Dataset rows

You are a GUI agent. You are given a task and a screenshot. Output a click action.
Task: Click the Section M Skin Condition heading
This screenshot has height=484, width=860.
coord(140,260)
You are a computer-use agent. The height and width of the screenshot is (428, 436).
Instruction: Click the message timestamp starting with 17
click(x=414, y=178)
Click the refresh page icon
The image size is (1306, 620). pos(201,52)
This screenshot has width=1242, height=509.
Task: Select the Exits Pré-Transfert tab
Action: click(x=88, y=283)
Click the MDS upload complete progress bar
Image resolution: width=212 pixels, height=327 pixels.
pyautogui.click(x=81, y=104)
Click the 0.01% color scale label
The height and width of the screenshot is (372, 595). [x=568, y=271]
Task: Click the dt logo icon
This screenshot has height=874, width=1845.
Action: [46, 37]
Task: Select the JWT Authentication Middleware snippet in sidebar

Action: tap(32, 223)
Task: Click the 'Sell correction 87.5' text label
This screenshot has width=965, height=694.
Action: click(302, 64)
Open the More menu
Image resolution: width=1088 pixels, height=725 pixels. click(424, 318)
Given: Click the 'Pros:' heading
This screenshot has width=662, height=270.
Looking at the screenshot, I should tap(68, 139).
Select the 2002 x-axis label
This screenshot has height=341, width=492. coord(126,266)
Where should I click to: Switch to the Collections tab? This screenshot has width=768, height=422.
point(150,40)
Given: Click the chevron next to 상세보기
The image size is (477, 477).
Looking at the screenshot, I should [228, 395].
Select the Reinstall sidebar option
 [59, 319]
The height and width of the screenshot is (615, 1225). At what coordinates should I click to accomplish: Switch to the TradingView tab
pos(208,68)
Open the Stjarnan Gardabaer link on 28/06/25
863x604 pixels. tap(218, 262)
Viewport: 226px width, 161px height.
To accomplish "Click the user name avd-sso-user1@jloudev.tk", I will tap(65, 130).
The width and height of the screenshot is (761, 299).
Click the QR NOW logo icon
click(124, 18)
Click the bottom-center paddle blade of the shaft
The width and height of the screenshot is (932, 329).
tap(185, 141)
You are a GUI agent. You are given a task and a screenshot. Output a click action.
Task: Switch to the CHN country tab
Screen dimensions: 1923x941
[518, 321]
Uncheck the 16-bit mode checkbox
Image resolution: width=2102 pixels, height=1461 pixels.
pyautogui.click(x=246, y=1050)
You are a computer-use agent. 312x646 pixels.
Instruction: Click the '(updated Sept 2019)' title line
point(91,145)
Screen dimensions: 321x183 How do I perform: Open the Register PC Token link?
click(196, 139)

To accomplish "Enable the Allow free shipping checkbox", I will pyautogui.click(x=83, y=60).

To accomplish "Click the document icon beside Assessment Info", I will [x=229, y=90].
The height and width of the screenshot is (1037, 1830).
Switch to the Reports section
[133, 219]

The request - Recast these records as a JSON list of strings, with each line as its own string and blank lines omitted.

Solution for this problem -
[
  "You are a GUI agent. You are given a task and a screenshot. Output a click action.",
  "Task: Click the Section M Skin Condition heading",
  "This screenshot has height=484, width=860.",
  "coord(140,260)",
  "You are a computer-use agent. The height and width of the screenshot is (428, 436).",
  "Instruction: Click the message timestamp starting with 17",
  "click(x=414, y=178)",
  "Click the refresh page icon",
  "The image size is (1306, 620). pos(201,52)",
  "This screenshot has width=1242, height=509.",
  "Task: Select the Exits Pré-Transfert tab",
  "Action: click(x=88, y=283)",
  "Click the MDS upload complete progress bar",
  "Image resolution: width=212 pixels, height=327 pixels.",
  "pyautogui.click(x=81, y=104)",
  "Click the 0.01% color scale label",
  "The height and width of the screenshot is (372, 595). [x=568, y=271]",
  "Task: Click the dt logo icon",
  "This screenshot has height=874, width=1845.",
  "Action: [46, 37]",
  "Task: Select the JWT Authentication Middleware snippet in sidebar",
  "Action: tap(32, 223)",
  "Task: Click the 'Sell correction 87.5' text label",
  "This screenshot has width=965, height=694.",
  "Action: click(302, 64)",
  "Open the More menu",
  "Image resolution: width=1088 pixels, height=725 pixels. click(424, 318)",
  "Given: Click the 'Pros:' heading",
  "This screenshot has width=662, height=270.",
  "Looking at the screenshot, I should tap(68, 139).",
  "Select the 2002 x-axis label",
  "This screenshot has height=341, width=492. coord(126,266)",
  "Where should I click to: Switch to the Collections tab? This screenshot has width=768, height=422.",
  "point(150,40)",
  "Given: Click the chevron next to 상세보기",
  "The image size is (477, 477).",
  "Looking at the screenshot, I should [228, 395].",
  "Select the Reinstall sidebar option",
  " [59, 319]",
  "The height and width of the screenshot is (615, 1225). At what coordinates should I click to accomplish: Switch to the TradingView tab",
  "pos(208,68)",
  "Open the Stjarnan Gardabaer link on 28/06/25",
  "863x604 pixels. tap(218, 262)",
  "Viewport: 226px width, 161px height.",
  "To accomplish \"Click the user name avd-sso-user1@jloudev.tk\", I will tap(65, 130).",
  "The width and height of the screenshot is (761, 299).",
  "Click the QR NOW logo icon",
  "click(124, 18)",
  "Click the bottom-center paddle blade of the shaft",
  "The width and height of the screenshot is (932, 329).",
  "tap(185, 141)",
  "You are a GUI agent. You are given a task and a screenshot. Output a click action.",
  "Task: Switch to the CHN country tab",
  "Screen dimensions: 1923x941",
  "[518, 321]",
  "Uncheck the 16-bit mode checkbox",
  "Image resolution: width=2102 pixels, height=1461 pixels.",
  "pyautogui.click(x=246, y=1050)",
  "You are a computer-use agent. 312x646 pixels.",
  "Instruction: Click the '(updated Sept 2019)' title line",
  "point(91,145)",
  "Screen dimensions: 321x183 How do I perform: Open the Register PC Token link?",
  "click(196, 139)",
  "To accomplish \"Enable the Allow free shipping checkbox\", I will pyautogui.click(x=83, y=60).",
  "To accomplish \"Click the document icon beside Assessment Info\", I will [x=229, y=90].",
  "The height and width of the screenshot is (1037, 1830).",
  "Switch to the Reports section",
  "[133, 219]"
]